RECORD EXCERPTS START

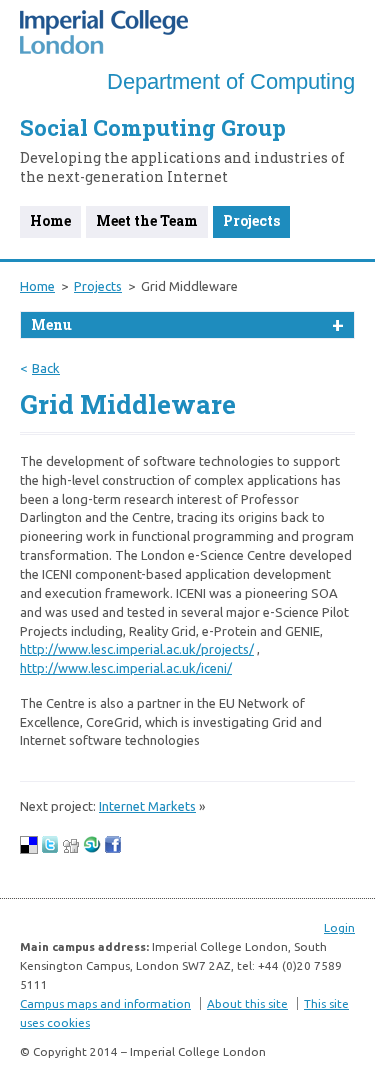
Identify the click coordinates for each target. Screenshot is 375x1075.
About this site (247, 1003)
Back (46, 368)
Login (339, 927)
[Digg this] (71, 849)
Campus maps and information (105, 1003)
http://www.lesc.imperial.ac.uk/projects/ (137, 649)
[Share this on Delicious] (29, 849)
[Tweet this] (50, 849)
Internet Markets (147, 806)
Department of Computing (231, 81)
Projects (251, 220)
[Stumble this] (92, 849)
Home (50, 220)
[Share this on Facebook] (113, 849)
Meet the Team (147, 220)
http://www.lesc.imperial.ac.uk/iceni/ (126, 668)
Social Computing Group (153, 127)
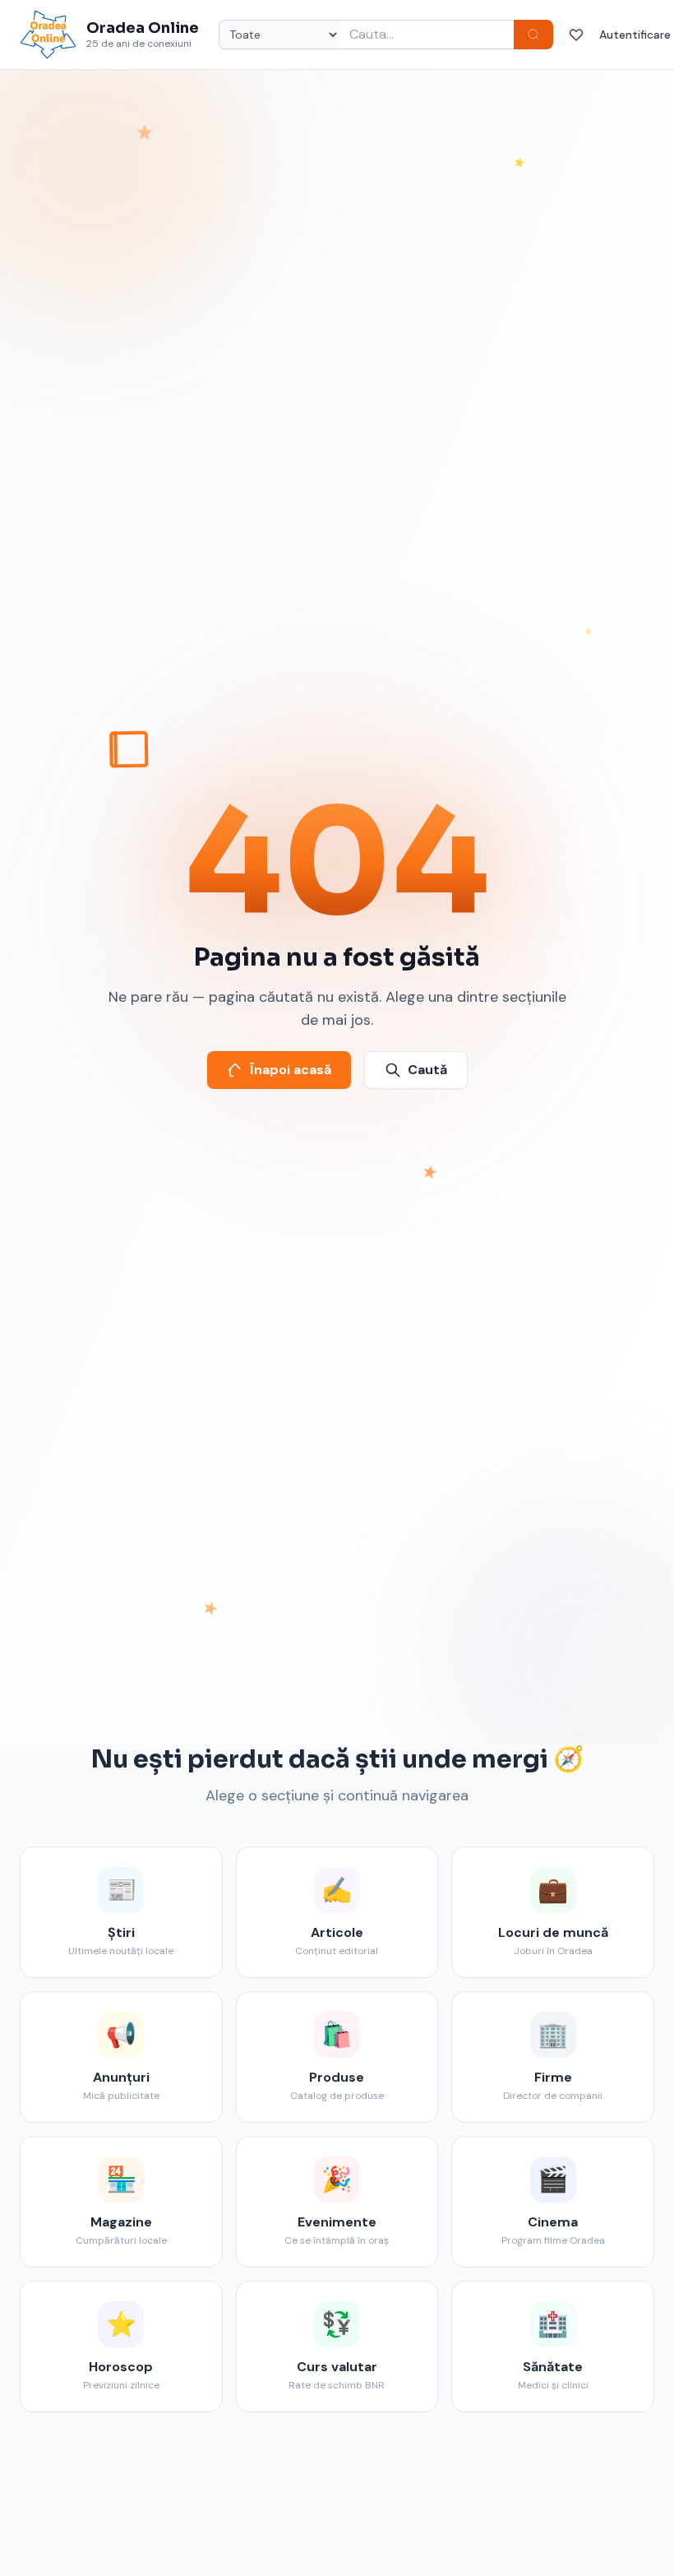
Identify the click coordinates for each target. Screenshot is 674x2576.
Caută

RECORD EXCERPTS END

### YOUR GOAL:
The pictures stay out; repeat exactly the lines from the one with "Home (50, 220)" to the end of the entries above, and nothing else.

### SOLUTION TO THIS EXERCISE:
Home (50, 220)
[Share this on Facebook] (113, 849)
Meet the Team (147, 220)
http://www.lesc.imperial.ac.uk/iceni/ (126, 668)
Social Computing Group (153, 127)
Identify the click coordinates for each target. Screenshot is 674x2576.
Caută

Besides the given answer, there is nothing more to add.